Saw your tweet (https://twitter.com/theckman/status/684484772316360705) that linked to this post. Did a quick search to get your technical background and your LinkedIn profile states you used to work for Linode? I think it's important to share that info when you're telling your side of the incident. Your past relationship, if you left on bad terms, could play a role in your motivation to post.
I can absolutely understand your concern. I originally had it in my post, but removed it because I was worried it would detract from the details of our compromise at PagerDuty.
I worked at Linode for just under three years, and worked on quite a few different things there. I started on support and moved on to a development role (including writing ColdFusion). I left Linode on good terms. California is much more enticing than NJ, so I wanted to relocate. Plus I was interested in doing more of an Ops role, instead of working including customer-facing web applications. I'm still enjoying it. :)
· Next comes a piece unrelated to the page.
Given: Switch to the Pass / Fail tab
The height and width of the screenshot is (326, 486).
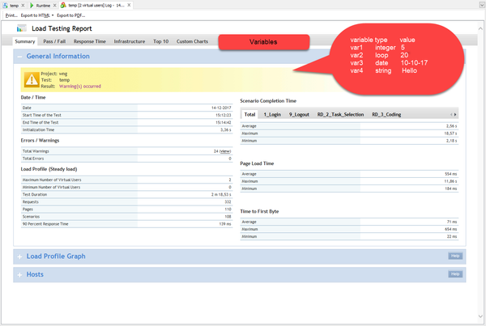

I think there are lessons that can be learned whenever a company has some sort of security incident. This is especially true if they are willing to publicly disclose details of the incident. We've wanted to provide what limited information we had, but wanted to wait until we had confirmation that Linode was the vector.
While there is some relief in finally determining what we believe to be the vector of our attack, it's very unfortunate that Linode engineers are dealing with the fallout right now.
so you're saying you wrote the code that was responsible for the breach(es)? It also sounds like you knew about these issues before you left Linode but didn't point them out while you were there?
Where are you reading this? When he says he was writing ColdFusion, he's referring to the framework/programming language. He's not saying he wrote every single line of Linode's management interface.